:: 제시 문제 1 ::
아래 U-Net 글에서 "이미지를 수집하고 라벨링은"으로 시작하는 문단을 주요 사실만 남겨 목록으로 간추리세요.
:: 제시 문제 2 ::
U-Net 글에 나오는 문장 "이 네트워크 구조는 수축 경로 (contracting path) 그리고 확장 경로 (expanding path)로 크게 나눠진다."를 영어로 번역하세요.
:: 제시 문제 3 ::
U-Net 글의 마지막 문장 다음부터 내용을 이어 쓰세요.

이미지를 수집하고 라벨링은 하는 작업은 고된 과정이다. 특히 컴퓨터 비전에서의 분할 문제는 각 픽셀이 어떤 클래스로 분류되는지 알아야 하기 때문에 구하기가 어렵다. 본 논문에서는 데이터 수가 적어도 분할 문제를 풀 수 있는 U자형 구조 U-Net를 소개한다. 이 네트워크 구조는 수축 경로 (contracting path) 그리고 확장 경로 (expanding path)로 크게 나눠진다. U-Net은 contracting path를 통해 context 정보를 구하고, expanding path를 통해 다시 원본 이미지 크기에 segmentation (precise localization) 작업을 수행한다.

Architecture:

Contracting Path

수축 경로는 U-Net 구조에서의 시작 부분(Concave Up, Decreasing)이라고 생각하면 된다. 이미지의 공간해상도를 줄이기 위한 $2 \times 2$ Max Pooling (Stride = 2)과, ReLU 활성화함수를 포함한 두 번의 $3 \times 3$ Conv (Stride = 1, No Padding) 연산을 한다. 즉, $3 \times 3$ Conv (파란색 화살표) $\rightarrow$ ReLU 활성화 함수 $\rightarrow$ $2 \times 2$ Max Pooling (Stride = 2, 빨간색 화살표)를 각 레벨에서 두 번씩 진행하며, 공간해상도는 줄이고 채널의 개수는 2배로 증가시키는 작업을 반복적으로 진행한다.

:: 주어진 자료 ::
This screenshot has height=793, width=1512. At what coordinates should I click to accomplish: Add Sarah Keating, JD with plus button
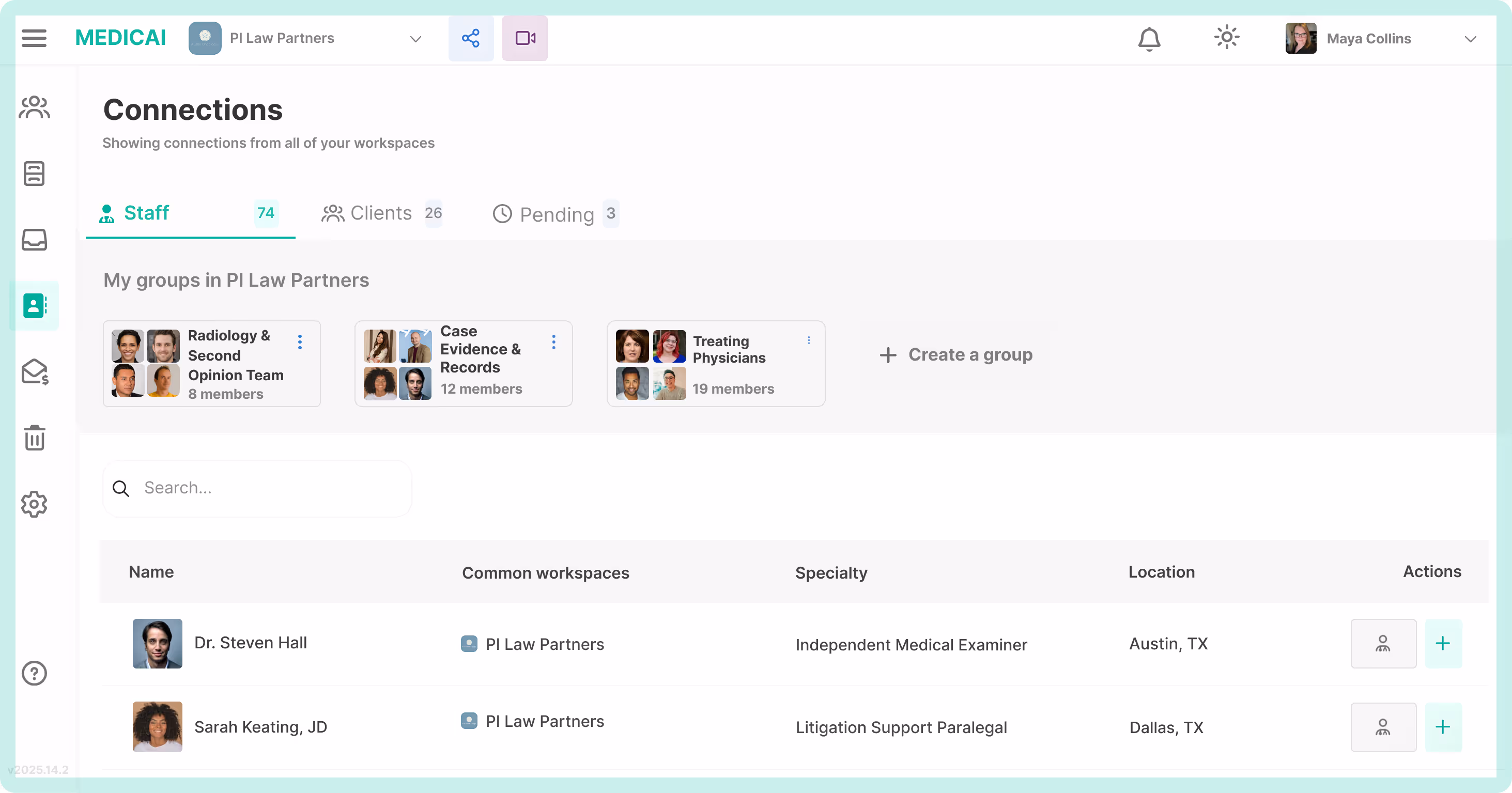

:: 연습 답안 1 ::
- 이미지 수집과 라벨링은 고된 작업이다.
- 컴퓨터 비전의 분할 문제는 각 픽셀이 어떤 클래스인지 알아야 해서 데이터를 구하기 어렵다.
- 이 논문은 데이터가 적어도 분할 문제를 풀 수 있는 U자형 구조인 U-Net을 소개한다.
- 네트워크는 크게 수축 경로(contracting path)와 확장 경로(expanding path)로 나뉜다.
- 수축 경로로 context 정보를 얻고, 확장 경로로 원본 이미지 크기에서 segmentation(precise localization)을 수행한다.

:: 연습 답안 2 ::
This network architecture is broadly divided into a contracting path and an expanding path.

:: 연습 답안 3 ::
Expanding Path

확장 경로는 U-Net 구조에서의 뒷부분(Concave Up, Increasing)에 해당된다. 확장 경로에서는 수축 경로에서와는 다르게 이미의 공간해상도를 증가시키기 위한 연산을 수행한다. 수축 경로에서 추출한 특성맵과 concatenation를 진행한 뒤, ReLU 활성화 함수를 포함한 $2 \times 2$ Up Convolution 적용한다. 즉, Feature Map Concatenation (회색 화살표) $\rightarrow$ 2번의 $2 \times 2$ Up Convolution (초록색 화살표) with ReLU를 반복적으로 수행하며 공간해상도는 다시 늘리는 작업을 한다.

마지막 레이어에서는 $1 \times 1$ Conv filter (청녹색 화살표)를 이용해 클래스의 개수만큼 채널의 개수를 남겨준다.

Data Augmentation

Data Augmentation은 invariance와 robustness 성질을 학습하기 위한 필수적인 요소이다. 본 논문에서는 Random Elastic Deformation을 사용한 것이 분할 네트워크를 학습하는 데에 있어 Key Concept 역할을 했다고 한다. 이름에서 알 수 있듯이 이 증강 기법은 이미지를 유연하게 변형시켜 흔들림이나 왜곡된 이미지를 잘 구분할 수 있게 만든다.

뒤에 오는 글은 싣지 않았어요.